The whole point of multicore was not to run a program on each core, although that does quite nicely when your AV kicks in, because who has more than 6 serious CPU intensive programs running at the same time?

The idea, and rightly so, is to split a single program up between several cores to make it run faster. Great idea in principle but where are the slew of multicore programs? ..... Silence.

Developers, please get off your collective fat asses and write the next generation of programs that can actually utilize all this expensive hardware I already own.
 
[citation][nom]Horhe[/nom]I prefer speed rather than more cores. Every application benefits from increased speed, but very few applications benefit from many cores. Unfortunately not all games can be made to benefit from an increased number of cores (turn-based strategies like Total War and Heroes of Might and Magic are an example). IMO there should be some segmentation: gaming CPUs, which focus on speed and have a maximum of 8-12 cores, and workstation CPUs that focus on many cores.[/citation]

i don't know if this will post, but that is the dumbest thing i ever heard... this year...

you get a turn based game to take advantage of multiple cores, its probably the most basic thing ever. have it run everything, than have it display he results in graphics.

i cant explain how im thinking to well.

and here is a spoiler, current cpus are fast enough to play damn near everything at a more than reasonable frame rate. the only reason there are cpu bottlenecks was the game doesn't take advantage of multi cpus well enough, and there is no excuse there anymore. every console and computer that isnt a netbook thats made in the last how many years has at least a dual core.
 
http://en.wikipedia.org/wiki/X86_instruction_listings

Thanks to the way it evolves, retaining backwards compatibility with the Intel Pentium(r) and Intel 80386DX (or better) is quite simple. Dare I say that retaining backwards compatibility 'usually' makes it easier, not harder, to keep pushing out new tech.

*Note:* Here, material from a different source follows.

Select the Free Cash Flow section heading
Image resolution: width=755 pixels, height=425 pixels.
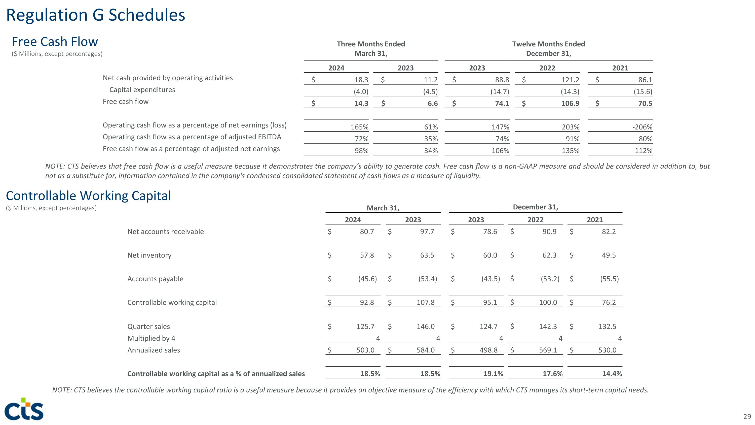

Read up on the differences between the Pentium and Pentium Pro, and how it all got very RISC (albeit very long pipeline) when the Pentium 4 hit the market. (We also have AMD to thank for a lot of tech, namely the Operton and AMD64_x64).
 
It seems backwards compatibility is, er, holding us back. We need to ditch x86. We need to change anything that isn't optimal (even things like bits per byte, or whether we even need bytes).

Note: Itanium didn't lose cos it wasn't x86 - it lost on it's own merits.

As for specialized functions, I don't like them. We have them in GPUs and they restrict graphics to only the methods chosen to be accelerated - nobody puts much effort into alternate methods (eg raytracing has been sidelined).
 
I suppose someone had to pop our dreams at some point. Realistically I think we'd top out at around 24 cores, if we even get there at all.

When we do top out though, what will they focus on next? Instructions per cycle? Pipeline width?